### TEXT EXTRACT
# (Closed) Come Visit: Meteor Shower, Celeste & Flick



## notorioustommyp (Jun 19, 2020)

Free entry w/tips welcome but certainly not a necessity (tip whatever you want). Will be hosting for the next 90 minutes or so from the timing of this post. 

Nooks open too till 10am mountain time, feel free to shop and buy whatever is available (turnips @ 114).  Area roped off to beach left of airport, it's where Celeste and Flick are both trapped and it's a good area for stargazing (Nooks accessible).

I may be semi AFK so if I'm not responsive just do your thing and leave any tips at the booth where I'll be behind (don't worry about leaving any tips if I haven't picked any up and the booth is full).  Leave by airport only and don't steal any tips left out, if anyone breaks these two rules I will immediately terminate the session.

I will like your comment and PM you the dodo code when I'm ready for you to come visit, comment below if you want to come with the phrase "grimace cookies" so I know you read this whole message, without the phrase you won't be given the dodo code.  Looking forward to hosting you!


----------



## Jillenium (Jun 19, 2020)

Grimace cookies! Could I come please? Mama from jillville


----------



## Aimee_baileyxo (Jun 19, 2020)

Grimace Cookies! Is it possible for me to come please?


----------



## May.I (Jun 19, 2020)

May I come over? grimace cookies Monica from Mo’ Haven


----------



## Buffi (Jun 19, 2020)

grimace cookies! Would I be able to stop by?


----------



## GEEBRASS (Jun 19, 2020)

grimace cookies! G-Brass from CHUD Heap!


----------



## Lynnatchii (Jun 19, 2020)

Grimace cookies, can I come over? CalQueena from Pururu Den. I want to sell to flick, so my pocket's full of bugs. Im just going to tip you with bells, is that ok?


----------



## FRANS_PLAYER (Jun 19, 2020)

Grimace cookies, could I come? Chloe from Celosia


----------



## leming (Jun 19, 2020)

Would love to join.  grimace cookies! Do you have a wishlist and/or want any hybrid flowers? My island is overrun with hybrids and I'm happy to bring you a bunch (just name the color/type if you want any)!

Leming from Cricket Island


----------



## Salomebibouland (Jun 19, 2020)

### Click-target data

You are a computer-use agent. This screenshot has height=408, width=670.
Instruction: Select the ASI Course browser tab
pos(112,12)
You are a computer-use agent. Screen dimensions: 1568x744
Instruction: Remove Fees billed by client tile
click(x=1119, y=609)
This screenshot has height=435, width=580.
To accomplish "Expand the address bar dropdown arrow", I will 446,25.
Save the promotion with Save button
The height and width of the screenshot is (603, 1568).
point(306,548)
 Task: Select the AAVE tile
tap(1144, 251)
---
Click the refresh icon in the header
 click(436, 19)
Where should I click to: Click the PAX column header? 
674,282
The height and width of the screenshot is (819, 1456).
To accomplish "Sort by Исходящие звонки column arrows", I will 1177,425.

### TASK SET
[1] Answer these questions from the forum thread.
(a) At what price are turnips being sold?
(b) What phrase must a comment include for its writer to get the dodo code?
(c) How must visitors leave?
[2] Quote the forum thread starting with "Grimace cookies, could" and going on through "you want any)!".
Answer using only the forum thread.

### SET OF ANSWERS
[1]
(a) 114
(b) "grimace cookies"
(c) By airport only

[2]
Grimace cookies, could I come? Chloe from Celosia


----------



## leming (Jun 19, 2020)

Would love to join.  grimace cookies! Do you have a wishlist and/or want any hybrid flowers? My island is overrun with hybrids and I'm happy to bring you a bunch (just name the color/type if you want any)!